Warum hat Schiller keine Vorworte für Goethe geschrieben? Warum schreibt Walser keine Vorworte für Grass? Das ist ein minderes Genre. Ein Buch ist ein Baum. Eine Kolumne ist eine Staude. Ein Vorwort ist Löwenzahn. Vorworte reißen es irgendwie nicht. Nachrufe – ja! Aber ich wünsch keinem was Böses.

Also: Dies ist, ich schwöre es, das einzige Vorwort, das ich in meinem Leben verfasse. Sollte morgen Wolf Haas kommen, sage ich nein, sollte übermorgen Grass kommen, antworte ich nicht mal. Ich schreibe auch kein Supervorwort, ich schreibe eines, das gerade mal okay ist. Okay ist okay, es muss nicht immer super sein.

In den Kolumnen, die ich dann zugeschickt bekommen habe, ist mir als Erstes aufgefallen, dass darin vom Berliner Landwehrkanal die Rede ist, da wohne ich, und von der Schriftstellerin „Svealena Kutschke“. Dies ist in der vorliegenden Sammlung mein Lieblingsname und das exakte Gegenteil von „Klaus Nüchtern“. Eine Svealena Kutschke kann doch gar nicht poetischer oder origineller oder in sich Gebrochener schreiben, als sie sowieso schon heißt. Am besten zum Publizieren geeignet sind erwiesenermaßen klare, facetten- und spannungsarme Namen wie „Schiller“, „Grass“, „Haas“ oder „Nüchtern“, da kann man sich im Text noch steigern, auch wenn es nicht jedem gelingt. Witze über Namen – das ist unterste Schublade. Nun, gebt den Leuten eine Kommode, und sie werden die unterste Schublade öffnen.

Zu der Kunstform Kolumne ist zu sagen, dass sie kurz ist und nicht sehr systematisch und dass der Kolumnist immer über sich selber schreibt. Angeblich schreiben Kolumnisten über alles, in Wirklichkeit ist das Gegenteil der Fall, sie schreiben immer über das Gleiche, ihre Befindlichkeit, aber jedes Mal auf eine andere Weise. Die Schallplatte, die der Kunstform Kolumne am nächsten kommt, stammt von der slowenischen Band Laibach und enthält zwölf verschiedene Versionen des Songs „Sympathy for the Devil“. Je länger man eine Kolumne schreibt, desto schwieriger wird es übrigens, das ist ähnlich wie beim Schraubenzudrehen.

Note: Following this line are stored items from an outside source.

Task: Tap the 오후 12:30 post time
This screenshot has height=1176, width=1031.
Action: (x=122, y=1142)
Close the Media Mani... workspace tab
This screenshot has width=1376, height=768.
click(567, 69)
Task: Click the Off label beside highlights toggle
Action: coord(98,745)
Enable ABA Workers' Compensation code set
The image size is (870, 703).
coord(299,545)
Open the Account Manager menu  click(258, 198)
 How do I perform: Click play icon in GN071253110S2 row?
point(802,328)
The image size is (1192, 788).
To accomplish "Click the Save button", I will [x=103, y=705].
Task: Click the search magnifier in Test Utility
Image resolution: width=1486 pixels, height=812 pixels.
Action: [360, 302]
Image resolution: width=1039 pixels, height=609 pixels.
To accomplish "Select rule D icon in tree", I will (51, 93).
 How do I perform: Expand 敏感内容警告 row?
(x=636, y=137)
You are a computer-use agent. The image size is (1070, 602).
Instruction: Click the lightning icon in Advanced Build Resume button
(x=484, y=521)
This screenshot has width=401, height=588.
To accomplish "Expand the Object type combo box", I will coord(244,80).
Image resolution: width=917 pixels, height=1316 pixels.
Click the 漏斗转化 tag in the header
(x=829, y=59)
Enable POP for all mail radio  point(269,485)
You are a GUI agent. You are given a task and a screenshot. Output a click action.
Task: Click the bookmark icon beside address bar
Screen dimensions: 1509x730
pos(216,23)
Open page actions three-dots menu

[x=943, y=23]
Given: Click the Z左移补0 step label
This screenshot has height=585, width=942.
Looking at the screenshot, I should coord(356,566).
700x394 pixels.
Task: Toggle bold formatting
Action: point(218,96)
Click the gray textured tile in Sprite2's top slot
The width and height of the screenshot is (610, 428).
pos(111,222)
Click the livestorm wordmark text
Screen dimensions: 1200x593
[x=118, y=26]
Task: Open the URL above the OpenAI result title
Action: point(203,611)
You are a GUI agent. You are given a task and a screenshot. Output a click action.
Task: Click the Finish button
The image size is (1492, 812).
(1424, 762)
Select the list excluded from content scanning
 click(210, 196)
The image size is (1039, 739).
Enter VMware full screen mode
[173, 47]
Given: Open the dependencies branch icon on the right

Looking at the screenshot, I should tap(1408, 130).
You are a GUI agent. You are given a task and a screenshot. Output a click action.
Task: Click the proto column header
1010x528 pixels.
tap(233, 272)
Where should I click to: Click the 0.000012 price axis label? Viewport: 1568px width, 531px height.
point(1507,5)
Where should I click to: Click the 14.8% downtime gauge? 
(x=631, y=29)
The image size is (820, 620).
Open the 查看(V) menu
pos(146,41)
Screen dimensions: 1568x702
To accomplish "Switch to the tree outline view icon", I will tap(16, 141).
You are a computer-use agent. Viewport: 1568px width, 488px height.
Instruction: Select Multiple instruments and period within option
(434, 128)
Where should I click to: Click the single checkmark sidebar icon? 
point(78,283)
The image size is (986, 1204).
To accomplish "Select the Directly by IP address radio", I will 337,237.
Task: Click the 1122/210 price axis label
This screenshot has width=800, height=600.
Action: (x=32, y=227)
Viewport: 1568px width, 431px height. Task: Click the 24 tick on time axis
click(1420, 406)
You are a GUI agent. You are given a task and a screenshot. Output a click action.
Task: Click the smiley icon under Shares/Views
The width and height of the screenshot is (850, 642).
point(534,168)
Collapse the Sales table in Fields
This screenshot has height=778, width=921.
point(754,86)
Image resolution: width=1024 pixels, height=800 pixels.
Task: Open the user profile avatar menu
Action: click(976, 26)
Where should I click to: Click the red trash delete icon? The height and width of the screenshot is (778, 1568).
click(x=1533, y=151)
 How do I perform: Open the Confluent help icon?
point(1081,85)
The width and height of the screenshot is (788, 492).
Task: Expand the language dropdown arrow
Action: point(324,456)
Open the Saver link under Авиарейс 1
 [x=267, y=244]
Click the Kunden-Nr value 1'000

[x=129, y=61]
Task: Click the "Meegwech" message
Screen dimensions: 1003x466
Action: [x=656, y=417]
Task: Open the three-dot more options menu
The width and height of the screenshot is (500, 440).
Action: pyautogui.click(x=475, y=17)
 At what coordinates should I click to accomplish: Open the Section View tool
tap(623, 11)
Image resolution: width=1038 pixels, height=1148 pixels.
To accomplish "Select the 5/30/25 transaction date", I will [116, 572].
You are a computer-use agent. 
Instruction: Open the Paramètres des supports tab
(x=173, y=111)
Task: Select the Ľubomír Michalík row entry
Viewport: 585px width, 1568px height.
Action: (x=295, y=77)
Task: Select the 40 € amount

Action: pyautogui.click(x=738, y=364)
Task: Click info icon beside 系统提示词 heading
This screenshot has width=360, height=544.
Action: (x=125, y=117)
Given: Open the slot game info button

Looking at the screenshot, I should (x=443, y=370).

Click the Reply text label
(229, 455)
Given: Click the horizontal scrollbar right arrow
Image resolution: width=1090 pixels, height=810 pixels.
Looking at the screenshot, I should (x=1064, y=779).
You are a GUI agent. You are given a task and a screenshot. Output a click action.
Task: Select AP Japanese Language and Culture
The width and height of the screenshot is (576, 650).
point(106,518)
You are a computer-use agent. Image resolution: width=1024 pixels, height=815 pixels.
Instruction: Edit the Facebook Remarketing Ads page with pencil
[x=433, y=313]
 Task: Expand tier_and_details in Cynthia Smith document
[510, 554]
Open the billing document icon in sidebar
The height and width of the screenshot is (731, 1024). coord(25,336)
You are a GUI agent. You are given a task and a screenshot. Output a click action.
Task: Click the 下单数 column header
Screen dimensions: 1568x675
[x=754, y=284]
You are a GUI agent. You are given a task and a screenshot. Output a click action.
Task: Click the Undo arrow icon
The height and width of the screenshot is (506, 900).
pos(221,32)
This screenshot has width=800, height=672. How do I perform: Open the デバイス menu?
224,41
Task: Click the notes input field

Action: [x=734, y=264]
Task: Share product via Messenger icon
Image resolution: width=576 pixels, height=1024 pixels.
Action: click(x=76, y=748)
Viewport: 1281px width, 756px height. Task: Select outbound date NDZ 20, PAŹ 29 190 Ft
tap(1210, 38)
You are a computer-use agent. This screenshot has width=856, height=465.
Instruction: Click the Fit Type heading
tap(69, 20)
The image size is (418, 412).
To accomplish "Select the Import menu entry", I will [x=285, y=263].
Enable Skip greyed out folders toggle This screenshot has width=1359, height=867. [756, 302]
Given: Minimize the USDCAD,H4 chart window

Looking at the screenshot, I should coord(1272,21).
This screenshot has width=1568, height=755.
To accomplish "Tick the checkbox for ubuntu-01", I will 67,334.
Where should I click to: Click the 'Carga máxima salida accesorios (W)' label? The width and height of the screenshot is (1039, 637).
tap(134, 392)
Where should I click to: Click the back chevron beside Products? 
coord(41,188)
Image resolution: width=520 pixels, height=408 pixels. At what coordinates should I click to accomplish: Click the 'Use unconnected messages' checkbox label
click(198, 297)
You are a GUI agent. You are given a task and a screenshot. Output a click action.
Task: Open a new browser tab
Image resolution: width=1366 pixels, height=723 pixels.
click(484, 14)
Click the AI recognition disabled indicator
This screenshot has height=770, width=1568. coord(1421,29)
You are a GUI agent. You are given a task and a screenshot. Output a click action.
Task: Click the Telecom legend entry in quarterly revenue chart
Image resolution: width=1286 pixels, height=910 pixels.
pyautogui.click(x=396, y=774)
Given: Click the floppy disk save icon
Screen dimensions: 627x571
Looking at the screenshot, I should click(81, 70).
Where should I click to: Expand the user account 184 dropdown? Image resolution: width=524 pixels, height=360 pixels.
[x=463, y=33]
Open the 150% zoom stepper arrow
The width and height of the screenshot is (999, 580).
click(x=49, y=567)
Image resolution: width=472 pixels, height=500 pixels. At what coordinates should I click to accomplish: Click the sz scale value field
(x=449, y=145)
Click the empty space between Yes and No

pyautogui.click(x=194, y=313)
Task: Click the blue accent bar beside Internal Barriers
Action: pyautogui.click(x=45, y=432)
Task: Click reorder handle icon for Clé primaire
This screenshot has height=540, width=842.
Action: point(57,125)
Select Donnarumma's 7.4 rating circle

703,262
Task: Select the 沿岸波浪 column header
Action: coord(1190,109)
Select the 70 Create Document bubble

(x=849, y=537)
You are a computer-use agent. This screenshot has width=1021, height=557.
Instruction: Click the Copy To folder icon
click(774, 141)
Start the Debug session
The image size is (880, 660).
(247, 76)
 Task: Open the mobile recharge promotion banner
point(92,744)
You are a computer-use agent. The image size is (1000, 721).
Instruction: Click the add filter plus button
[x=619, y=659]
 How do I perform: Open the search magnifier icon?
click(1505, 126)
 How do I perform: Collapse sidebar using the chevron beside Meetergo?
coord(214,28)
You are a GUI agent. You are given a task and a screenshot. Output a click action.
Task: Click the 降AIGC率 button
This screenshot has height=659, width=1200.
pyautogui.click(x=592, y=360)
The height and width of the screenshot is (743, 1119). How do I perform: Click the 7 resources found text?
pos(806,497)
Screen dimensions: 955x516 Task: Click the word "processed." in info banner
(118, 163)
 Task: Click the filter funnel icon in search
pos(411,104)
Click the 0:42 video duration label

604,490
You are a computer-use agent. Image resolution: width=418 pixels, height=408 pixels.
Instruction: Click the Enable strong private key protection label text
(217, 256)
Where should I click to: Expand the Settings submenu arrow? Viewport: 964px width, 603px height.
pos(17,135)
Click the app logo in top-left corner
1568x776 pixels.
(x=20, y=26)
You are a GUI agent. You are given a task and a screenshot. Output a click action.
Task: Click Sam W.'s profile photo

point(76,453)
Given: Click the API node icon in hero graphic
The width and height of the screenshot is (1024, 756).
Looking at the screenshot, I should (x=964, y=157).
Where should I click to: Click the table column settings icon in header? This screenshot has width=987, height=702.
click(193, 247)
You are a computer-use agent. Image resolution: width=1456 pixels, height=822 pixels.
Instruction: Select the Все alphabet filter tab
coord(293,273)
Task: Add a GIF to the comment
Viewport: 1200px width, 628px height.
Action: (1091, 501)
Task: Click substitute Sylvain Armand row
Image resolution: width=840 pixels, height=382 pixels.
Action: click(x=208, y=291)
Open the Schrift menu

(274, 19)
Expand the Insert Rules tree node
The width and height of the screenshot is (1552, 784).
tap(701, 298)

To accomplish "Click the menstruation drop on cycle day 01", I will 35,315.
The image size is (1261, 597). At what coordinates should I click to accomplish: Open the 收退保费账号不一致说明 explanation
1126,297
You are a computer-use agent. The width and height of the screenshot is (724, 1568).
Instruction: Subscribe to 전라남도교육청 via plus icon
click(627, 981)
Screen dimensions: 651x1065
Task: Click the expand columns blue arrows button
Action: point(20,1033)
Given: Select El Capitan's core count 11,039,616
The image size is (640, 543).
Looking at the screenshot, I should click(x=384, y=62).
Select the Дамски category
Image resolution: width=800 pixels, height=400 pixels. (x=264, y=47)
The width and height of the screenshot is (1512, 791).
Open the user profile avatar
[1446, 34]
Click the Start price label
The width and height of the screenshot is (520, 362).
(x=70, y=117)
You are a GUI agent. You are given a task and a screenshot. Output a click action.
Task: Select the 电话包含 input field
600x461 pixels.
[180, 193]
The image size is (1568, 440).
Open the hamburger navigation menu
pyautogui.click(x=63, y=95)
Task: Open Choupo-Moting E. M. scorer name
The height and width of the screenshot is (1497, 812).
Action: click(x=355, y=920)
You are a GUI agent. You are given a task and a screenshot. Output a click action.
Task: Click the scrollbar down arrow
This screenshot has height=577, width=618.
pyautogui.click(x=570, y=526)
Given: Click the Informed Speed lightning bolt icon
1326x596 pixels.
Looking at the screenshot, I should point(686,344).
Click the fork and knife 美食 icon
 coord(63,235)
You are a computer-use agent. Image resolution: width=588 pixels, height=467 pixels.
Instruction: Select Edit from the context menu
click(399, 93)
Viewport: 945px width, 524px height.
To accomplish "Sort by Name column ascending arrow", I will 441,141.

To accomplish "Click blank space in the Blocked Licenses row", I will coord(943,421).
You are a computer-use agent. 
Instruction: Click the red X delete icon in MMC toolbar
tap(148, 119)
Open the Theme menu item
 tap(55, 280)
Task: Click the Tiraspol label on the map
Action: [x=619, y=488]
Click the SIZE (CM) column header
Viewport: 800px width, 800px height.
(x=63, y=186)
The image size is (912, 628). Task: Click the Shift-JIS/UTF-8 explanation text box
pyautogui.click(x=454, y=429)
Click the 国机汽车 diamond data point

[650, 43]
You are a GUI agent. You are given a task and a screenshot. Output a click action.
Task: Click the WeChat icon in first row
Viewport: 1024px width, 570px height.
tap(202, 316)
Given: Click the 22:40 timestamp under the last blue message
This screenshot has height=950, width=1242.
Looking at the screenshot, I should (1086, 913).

Klaus Nüchtern, der das schon sehr lange tut, wobei er die Qualität nicht nur hält, sondern eher verschärft, ist wieder so ein Großer, Dünner. Österreicher sind ja seltsamerweise fast immer entweder ewig schlaksig und bubenhaft wie Udo Jürgens und Jörg Haider oder fett wie Hermes Phettberg und Helmut Qualtinger. Als ich unlängst erwachte, lag meine Frau neben mir und sagte: „Wenn du dich jetzt in einen Österreicher verwandelst, dann habe ich entweder großes Glück oder großes Pech. Also lass es lieber.“

Meine Lieblingssätze aus der vorliegenden Sammlung:

3. Gebt den Leuten eine Kommode, und sie werden die unterste Schublade öffnen. 2. Okay ist okay, es muss nicht immer super sein. 1. Als ich unlängst erwachte, lag meine Frau neben mir. Mein Lieblingswort aus der vorliegenden Sammlung: Popscherldoktor.